North Korean university students swept the top prizes in a computer program coding contest hosted by a U.S. IT company.
The North has turned to hacking foreign companies to steal hard currency and cryptocurrencies as border closures and greater international vigilance crippled its legal and illegal earnings, Radio Free Asia reported last Friday.
U.S. IT company HackerEarth hosted a coding contest on May 20-27 that drew 1,700 contestants from around the world. Contestants from North Korea’s Kim Chaek University of Technology grabbed the first, third and fourth prizes, while a student from Kim Il-sung University came second.
In another contest HackerEarth hosted last month, North Korean students came second, fifth, sixth and ninth. Kim Chaek University of Technology announced the accomplishments on its website and said, “We are not resting on our laurels but working harder to achieve even greater results next time.”

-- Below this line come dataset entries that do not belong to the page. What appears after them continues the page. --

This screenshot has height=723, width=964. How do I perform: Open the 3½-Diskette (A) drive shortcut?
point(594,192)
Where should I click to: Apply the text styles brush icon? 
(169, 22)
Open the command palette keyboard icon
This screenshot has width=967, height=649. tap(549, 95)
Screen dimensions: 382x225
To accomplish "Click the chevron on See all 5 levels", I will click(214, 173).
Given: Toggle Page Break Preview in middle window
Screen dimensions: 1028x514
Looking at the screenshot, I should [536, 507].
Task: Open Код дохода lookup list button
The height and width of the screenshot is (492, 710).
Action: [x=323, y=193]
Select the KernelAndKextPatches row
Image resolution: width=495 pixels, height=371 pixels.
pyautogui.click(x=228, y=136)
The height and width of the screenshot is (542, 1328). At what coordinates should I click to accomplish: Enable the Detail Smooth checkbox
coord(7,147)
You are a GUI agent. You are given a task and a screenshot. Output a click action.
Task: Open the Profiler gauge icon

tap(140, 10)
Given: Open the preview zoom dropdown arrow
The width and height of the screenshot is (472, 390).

Despite economic hardship and weak IT infrastructure, North Korea has been putting all of its efforts into nurturing hackers after other criminal means of earning foreign currency like making counterfeit cigarettes, currency forgery and narcotics manufacturing became difficult due to international sanctions.
In 2020, North Korean students won the CodeChef coding contests for six months running in a competition of 30,000 university students from around the world.
North Korea trains hackers at Kim Chaek University of Technology, Kim Il-ung University and Kim Il-sung Military University.
Children who are talented in math and science are sent to Kumsong Middle School and trained in programming skills, and the top students are sent to study in China and Russia. They return to the North to work for hacking outfits like Lazarus Group and Kimsuky run by the Reconnaissance General Bureau.
North Korean leader Kim Jong-un apparently ordered officials to “select talented people unconditionally when nurturing hackers without considering their background.”
The South Korean government believes North Korean hackers rival Silicon Valley expert in terms of skill. They are “adept at handling given tasks and are world-class in identifying the weak points of specific software programs to steal information,” according to an assessment here.
Many North Korean IT experts win orders from high-tech companies from around the world with fake IDs to conceal their nationality and are paid tens of millions of won, but the U.S. and South Korean governments’ efforts to stop them have mostly been futile.
One diplomatic source said, “The U.S. and South Korea joined hands and succeeded in blocking several North Korean hacking attempts to steal cryptocurrencies, but it’s a cat-and-mouse game because North Korean hackers are so quick to respond.”
There are concerns that young North Koreans are effectively being press-ganged into hacking if they show any kind of mathematical or coding talent. Nam Sung-wook at Korea University said the North “sends students into hacker-training schools if they show talent, without any regard for personal preferences. Training starts at a young age to nurture experts, but it’s a brutal practice.”